● **Extrait du texte**:
________________

CAMPUS RESPONSABLE
Les universités prennent
leurs responsabilités
Depuis la naissance de l’EPFL, il y a 50 ans, la place et le rôle des universités ont considérablement évolué. Désormais, les hautes écoles ont pris conscience que leur mission doit s’effectuer de manière responsable tant d’un point de vue social qu’environnemental. Comment relever ce défi qui concerne toute l’institution? EPFL Magazine a cherché à comprendre l’émergence de cette responsabilité au sein des universités et quelle direction elle prend.
Par Sandy Evangelista et Anne-Muriel Brouet

Manifestation des étudiants pour le climat, Lausanne, 18 janvier 2019. © Jamani Caillet
C’est une lame de fond. De la multinationale à l’individu, la question de l’impact environnemental et sociétal d’une activité se pose dans toutes les strates de la société. Les universités, comme les autres, prennent conscience de leurs responsabilités afin de construire un avenir durable. Elles sont même acculées à agir.
Depuis de nombreuses années, voire dizaines d’années, certaines mettent en place des actions concrètes afin de limiter leur empreinte carbone, leurs déchets, de changer les habitudes, de préférer les transports écologiques et d’appliquer l’égalité des chances. Mais la route est encore longue avant d’atteindre les 17 objectifs de développement durable énoncés par les Nations unies pour 2030. Pourquoi? La problématique est si complexe qu’elle ne peut être résolue que par l’addition des forces et des savoirs.

Le doyen ad interim de la faculté ENAC Andrew Barry en sait quelque chose. Il est expert en hydrologie et a étudié l’impact de l’agriculture et des villes sur l’utilisation de l’eau, dont 70% est utilisée pour la production alimentaire mondiale et cela malgré des technologies toujours plus efficientes. «La durabilité ne se limite pas à la santé des écosystèmes, elle s’étend à tous les systèmes humains et naturels, ainsi qu’aux ressources nécessaires. Si les universités veulent jouer un rôle de premier plan dans les questions de durabilité, elles doivent, en termes de recherche, mettre l’accent sur des approches interdisciplinaires permettant de résoudre de vastes problèmes multiformes auxquels l’humanité est confrontée.» C’est un des défis que l’EPFL entend relever en cette année jubilaire avec son initiative Tech4Impact.

Le Sommet de la Terre de 1992, un détonateur
L’engagement des entreprises et des institutions dans la durabilité et la responsabilité sociale ne s’est pas fait du jour au lendemain. «Ce sont toujours des pressions venant de l’extérieur, de la société, qui induisent le changement à l’intérieur d’une entreprise ou d’une université », explique Thomas Dyllick, responsable depuis 1996 de la chaire pour la gestion de la durabilité à l’Université de Saint-Gall. «Cette prise de conscience a commencé dans les années 70 et cela s’est considérablement accéléré dans les années 90 avec le Sommet de la Terre à Rio», poursuit le spécialiste en organisation d’entreprise.

________________

● **Entrées de données**:
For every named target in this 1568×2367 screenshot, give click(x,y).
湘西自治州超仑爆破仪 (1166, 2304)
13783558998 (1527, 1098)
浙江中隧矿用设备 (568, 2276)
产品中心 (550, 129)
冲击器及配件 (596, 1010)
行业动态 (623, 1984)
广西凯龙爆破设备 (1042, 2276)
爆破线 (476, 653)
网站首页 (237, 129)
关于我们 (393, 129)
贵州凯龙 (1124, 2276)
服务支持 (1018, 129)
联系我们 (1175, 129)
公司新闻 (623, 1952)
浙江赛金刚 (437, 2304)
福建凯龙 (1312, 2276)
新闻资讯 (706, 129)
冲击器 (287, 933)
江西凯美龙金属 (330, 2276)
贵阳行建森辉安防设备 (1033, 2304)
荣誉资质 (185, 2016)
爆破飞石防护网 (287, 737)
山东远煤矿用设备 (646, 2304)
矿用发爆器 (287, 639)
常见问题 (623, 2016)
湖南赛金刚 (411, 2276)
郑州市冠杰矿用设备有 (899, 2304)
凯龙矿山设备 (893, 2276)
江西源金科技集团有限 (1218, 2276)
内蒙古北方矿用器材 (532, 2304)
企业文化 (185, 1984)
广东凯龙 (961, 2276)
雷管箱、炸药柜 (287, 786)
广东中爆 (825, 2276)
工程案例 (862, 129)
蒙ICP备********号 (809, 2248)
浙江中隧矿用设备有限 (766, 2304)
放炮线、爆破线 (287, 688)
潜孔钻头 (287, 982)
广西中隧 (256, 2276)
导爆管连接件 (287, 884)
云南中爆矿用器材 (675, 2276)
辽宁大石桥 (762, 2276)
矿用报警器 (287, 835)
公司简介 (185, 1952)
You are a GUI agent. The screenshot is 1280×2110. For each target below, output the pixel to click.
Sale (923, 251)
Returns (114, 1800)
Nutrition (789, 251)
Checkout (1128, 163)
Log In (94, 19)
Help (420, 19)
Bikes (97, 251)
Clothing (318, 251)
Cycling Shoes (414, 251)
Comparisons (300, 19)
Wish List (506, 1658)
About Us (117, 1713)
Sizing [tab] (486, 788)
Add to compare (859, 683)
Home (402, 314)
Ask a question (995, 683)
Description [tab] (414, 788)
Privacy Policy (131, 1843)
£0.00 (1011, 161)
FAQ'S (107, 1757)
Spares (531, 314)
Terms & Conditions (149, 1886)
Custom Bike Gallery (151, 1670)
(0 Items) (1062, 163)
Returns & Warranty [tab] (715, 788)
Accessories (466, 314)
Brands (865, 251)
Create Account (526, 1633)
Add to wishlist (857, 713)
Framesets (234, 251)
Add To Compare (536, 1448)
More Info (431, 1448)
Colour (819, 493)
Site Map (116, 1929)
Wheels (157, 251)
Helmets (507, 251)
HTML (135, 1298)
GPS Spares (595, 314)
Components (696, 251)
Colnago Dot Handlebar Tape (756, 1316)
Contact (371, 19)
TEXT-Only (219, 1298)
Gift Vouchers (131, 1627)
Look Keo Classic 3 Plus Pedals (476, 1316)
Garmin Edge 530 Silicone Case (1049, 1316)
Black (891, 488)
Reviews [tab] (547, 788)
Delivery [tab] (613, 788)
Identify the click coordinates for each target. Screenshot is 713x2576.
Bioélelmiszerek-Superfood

________________

● **Consigne A**:
Répondez à chaque question d'après l'article sur la responsabilité des universités, en reprenant les repères (i), (ii) et (iii).
(i) Quelle proportion de l'eau sert à la production alimentaire mondiale selon le passage consacré à Andrew Barry ?
(ii) Depuis quelle année Thomas Dyllick est-il responsable de la chaire pour la gestion de la durabilité à l'Université de Saint-Gall ?
(iii) Combien d'objectifs de développement durable les Nations unies ont-elles énoncés pour 2030 ?
● **Consigne B**: Présentez sous forme de liste le paragraphe de l'article sur la responsabilité des universités qui commence par « Depuis de nombreuses années », en conservant ses faits essentiels.
● **Consigne C**: Poursuivez l'article sur la responsabilité des universités à partir de sa dernière phrase.

● **Résultat A**:
(i) 70 %.
(ii) Depuis 1996.
(iii) 17 objectifs.

● **Résultat B**:
- Depuis des années, voire des décennies, certaines universités agissent concrètement pour :
  - limiter leur empreinte carbone et leurs déchets ;
  - changer les habitudes ;
  - privilégier les transports écologiques ;
  - appliquer l'égalité des chances.
- Il reste beaucoup à faire avant d'atteindre les 17 objectifs de développement durable fixés par les Nations unies pour 2030.
- La problématique est si complexe que seule l'addition des forces et des savoirs permet de la résoudre.

● **Résultat C**:
«Nous visualisions alors pour la première fois ce que devrait être le business global. Les business schools devaient répondre aux craintes de la société – à savoir: quels genres de managers formez-vous? – car le système économique était proche de l’effondrement. Entre 2005 et 2010, nous avons commencé à intégrer cette responsabilité de manière plus large.» Afin de répondre à la pression grandissante, la première démarche fut de déléguer la question à la communication, aux relations publiques et aux unités spécialisées, libérant ainsi de toute responsabilité le reste de la communauté.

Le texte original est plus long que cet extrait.